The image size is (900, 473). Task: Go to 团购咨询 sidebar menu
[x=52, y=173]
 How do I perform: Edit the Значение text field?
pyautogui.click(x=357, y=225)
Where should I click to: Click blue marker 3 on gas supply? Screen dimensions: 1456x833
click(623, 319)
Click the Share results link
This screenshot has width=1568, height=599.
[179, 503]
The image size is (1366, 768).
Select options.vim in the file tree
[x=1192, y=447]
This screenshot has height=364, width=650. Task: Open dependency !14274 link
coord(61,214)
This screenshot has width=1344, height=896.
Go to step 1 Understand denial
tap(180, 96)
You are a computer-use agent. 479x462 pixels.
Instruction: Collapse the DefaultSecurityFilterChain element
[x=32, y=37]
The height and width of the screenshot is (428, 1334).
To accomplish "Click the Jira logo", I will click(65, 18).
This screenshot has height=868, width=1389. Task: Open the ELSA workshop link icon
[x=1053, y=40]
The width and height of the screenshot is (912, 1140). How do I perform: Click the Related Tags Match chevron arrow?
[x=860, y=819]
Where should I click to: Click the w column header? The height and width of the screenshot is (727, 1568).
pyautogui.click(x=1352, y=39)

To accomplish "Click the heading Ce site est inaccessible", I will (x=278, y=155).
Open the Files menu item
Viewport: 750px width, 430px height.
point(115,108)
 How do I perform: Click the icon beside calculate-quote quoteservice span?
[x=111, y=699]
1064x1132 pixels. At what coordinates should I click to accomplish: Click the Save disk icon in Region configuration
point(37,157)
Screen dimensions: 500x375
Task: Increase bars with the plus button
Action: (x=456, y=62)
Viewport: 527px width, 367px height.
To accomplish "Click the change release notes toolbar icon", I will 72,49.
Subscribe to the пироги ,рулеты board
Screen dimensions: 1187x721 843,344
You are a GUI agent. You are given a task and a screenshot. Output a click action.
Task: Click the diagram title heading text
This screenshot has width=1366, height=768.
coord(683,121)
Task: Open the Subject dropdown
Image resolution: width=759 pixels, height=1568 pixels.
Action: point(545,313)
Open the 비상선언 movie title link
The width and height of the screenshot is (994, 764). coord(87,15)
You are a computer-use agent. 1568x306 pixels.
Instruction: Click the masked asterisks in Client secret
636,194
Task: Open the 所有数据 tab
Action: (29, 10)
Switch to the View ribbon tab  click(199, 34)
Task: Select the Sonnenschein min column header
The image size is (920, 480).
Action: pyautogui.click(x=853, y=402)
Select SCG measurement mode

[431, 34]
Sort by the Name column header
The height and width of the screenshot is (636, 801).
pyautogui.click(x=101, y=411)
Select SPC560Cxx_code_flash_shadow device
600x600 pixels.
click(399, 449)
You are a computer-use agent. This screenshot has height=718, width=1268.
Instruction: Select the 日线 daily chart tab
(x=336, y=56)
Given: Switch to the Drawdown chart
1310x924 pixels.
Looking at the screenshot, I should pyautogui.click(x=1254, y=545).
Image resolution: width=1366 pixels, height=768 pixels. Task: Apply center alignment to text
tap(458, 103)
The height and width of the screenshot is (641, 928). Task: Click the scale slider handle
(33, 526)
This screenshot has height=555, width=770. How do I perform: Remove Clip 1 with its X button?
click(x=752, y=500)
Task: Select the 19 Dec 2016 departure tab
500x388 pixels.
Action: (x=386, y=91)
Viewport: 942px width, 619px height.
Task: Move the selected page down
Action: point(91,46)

TRY IT
Your answer should consist solely of the lines above from the line with "You are a GUI" to the line with "Task: Open the Subject dropdown", both included, reproduced exactly.

ANSWER TO THE EXERCISE
You are a GUI agent. You are given a task and a screenshot. Output a click action.
Task: Click the diagram title heading text
This screenshot has width=1366, height=768.
coord(683,121)
Task: Open the Subject dropdown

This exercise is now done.